If I have to change geo or UVs in the low poly, I can work on the final assembled ship and export the changes with the exploded, instanced mesh – I find it’s the least time-consuming method for baking complex models. I always start by exploring an interesting color scheme, then detail the materials with wear, add gradients or color variations. Because of unit scale on screen, I have to exaggerate parts of the texture, like edge wear and soot. I’m trying to use baked normal maps for everything since the texture footprint is low and I prefer the resulting details, but some large parts of the level use tileable textures.

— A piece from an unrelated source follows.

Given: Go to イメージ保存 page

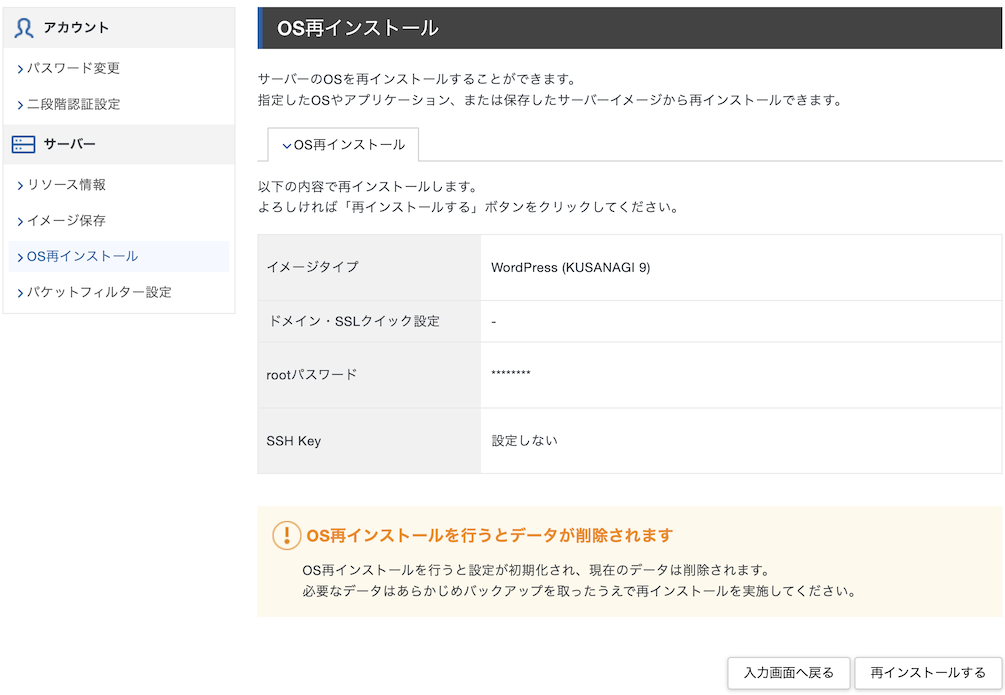Looking at the screenshot, I should click(66, 221).
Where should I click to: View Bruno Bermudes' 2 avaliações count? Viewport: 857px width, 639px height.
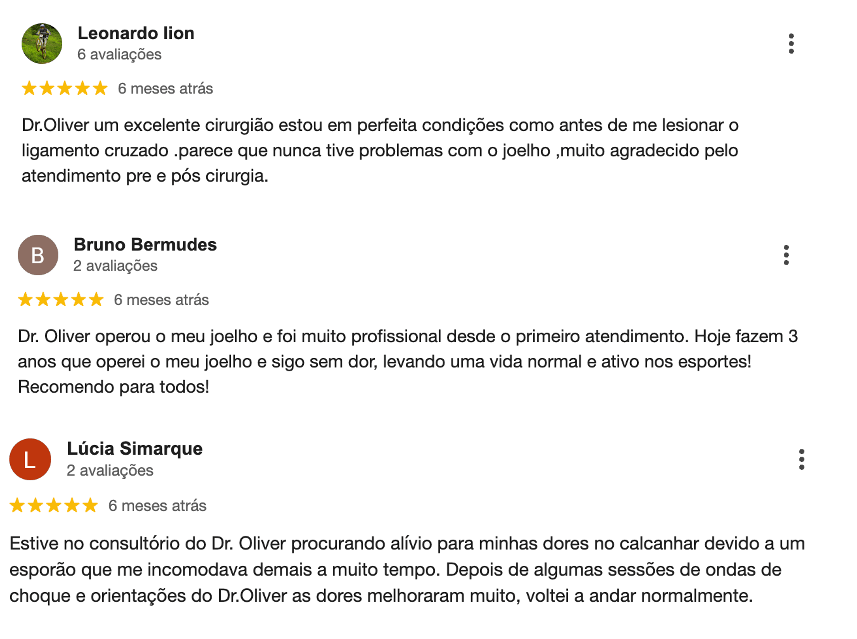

I’ve been using UE4 from the start as I find it very intuitive and artist-friendly. Even though I have very little programming experience, I managed to create complex animated shaders, interface elements and used blueprints for interactive parts of the level, like doors opening, popup messages and more. It’s easy to make assets look great and to light and build levels.
Building the Levels
I made a basic level, as a showcase in the first demo, with a lot of art in the block-out stages. Since the game has a fixed top-down perspective, I’m breaking the environment into different levels of detail: playspace areas, uniquely mapped Greeble sets to add variance, props, and far vista assets (like distant space stations, ships, planets), export them to UE4 as separate assets and assemble it manually. Once I assemble a module (like a bridge) I use the Merge Actors tool to create a new static mesh to duplicate in the level.
I have a lot of work ahead for level design – the next goal for Supersolar is creating a complex demo with most gameplay systems ready (like AI, damage model, weapon switching) and showcasing a completely finished level – a sprawling space station with hangar bays and docks.
Finding a programmer was hard. I think I had the project on hold multiple times for months while I searched. Since Supersolar is still an indie side project, I’m financing outsourcing from my own savings and salary, so I needed someone that could handle most aspects of game dev in UE4. I also had to hire someone for VFX and for sound effects. The blueprints in this prototype are done by Kristoffer Freiholtz from Silver Machine Studios. Another challenging part was finding the time to actually work – most of it was squeezed in an hour or two in the mornings before work, over the course of many months. It’s also draining to go back and forth over design, scratch work or start over completely – but it’s important in the art direction of the game to have everything fit together.